For this exercise, repeat every line of the material exactly.

RECORDS FOR THIS TASK: Begin

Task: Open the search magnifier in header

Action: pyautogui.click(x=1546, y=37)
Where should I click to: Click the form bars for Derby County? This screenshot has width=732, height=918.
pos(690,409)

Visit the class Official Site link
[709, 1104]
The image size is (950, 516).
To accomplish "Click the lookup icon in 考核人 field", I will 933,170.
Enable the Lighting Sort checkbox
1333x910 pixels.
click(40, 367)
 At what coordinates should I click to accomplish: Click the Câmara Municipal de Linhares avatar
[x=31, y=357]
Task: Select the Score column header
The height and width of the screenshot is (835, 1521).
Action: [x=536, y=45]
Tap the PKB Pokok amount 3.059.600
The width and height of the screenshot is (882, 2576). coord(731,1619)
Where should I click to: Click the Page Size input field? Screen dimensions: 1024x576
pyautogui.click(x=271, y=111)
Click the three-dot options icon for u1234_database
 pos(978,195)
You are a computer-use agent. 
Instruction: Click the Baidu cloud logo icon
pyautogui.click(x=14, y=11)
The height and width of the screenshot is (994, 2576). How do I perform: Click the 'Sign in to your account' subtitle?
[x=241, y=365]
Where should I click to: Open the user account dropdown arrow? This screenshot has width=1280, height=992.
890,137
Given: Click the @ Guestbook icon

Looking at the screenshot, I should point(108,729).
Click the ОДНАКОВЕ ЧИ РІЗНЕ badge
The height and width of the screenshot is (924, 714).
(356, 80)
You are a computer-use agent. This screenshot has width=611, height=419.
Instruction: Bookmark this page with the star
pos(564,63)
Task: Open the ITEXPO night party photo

RECORDS FOR THIS TASK: End

• REPLY TO THE EXERCISE
Task: Open the search magnifier in header

Action: pyautogui.click(x=1546, y=37)
Where should I click to: Click the form bars for Derby County? This screenshot has width=732, height=918.
pos(690,409)

Visit the class Official Site link
[709, 1104]
The image size is (950, 516).
To accomplish "Click the lookup icon in 考核人 field", I will 933,170.
Enable the Lighting Sort checkbox
1333x910 pixels.
click(40, 367)
 At what coordinates should I click to accomplish: Click the Câmara Municipal de Linhares avatar
[x=31, y=357]
Task: Select the Score column header
The height and width of the screenshot is (835, 1521).
Action: [x=536, y=45]
Tap the PKB Pokok amount 3.059.600
The width and height of the screenshot is (882, 2576). coord(731,1619)
Where should I click to: Click the Page Size input field? Screen dimensions: 1024x576
pyautogui.click(x=271, y=111)
Click the three-dot options icon for u1234_database
 pos(978,195)
You are a computer-use agent. 
Instruction: Click the Baidu cloud logo icon
pyautogui.click(x=14, y=11)
The height and width of the screenshot is (994, 2576). How do I perform: Click the 'Sign in to your account' subtitle?
[x=241, y=365]
Where should I click to: Open the user account dropdown arrow? This screenshot has width=1280, height=992.
890,137
Given: Click the @ Guestbook icon

Looking at the screenshot, I should point(108,729).
Click the ОДНАКОВЕ ЧИ РІЗНЕ badge
The height and width of the screenshot is (924, 714).
(356, 80)
You are a computer-use agent. This screenshot has width=611, height=419.
Instruction: Bookmark this page with the star
pos(564,63)
Task: Open the ITEXPO night party photo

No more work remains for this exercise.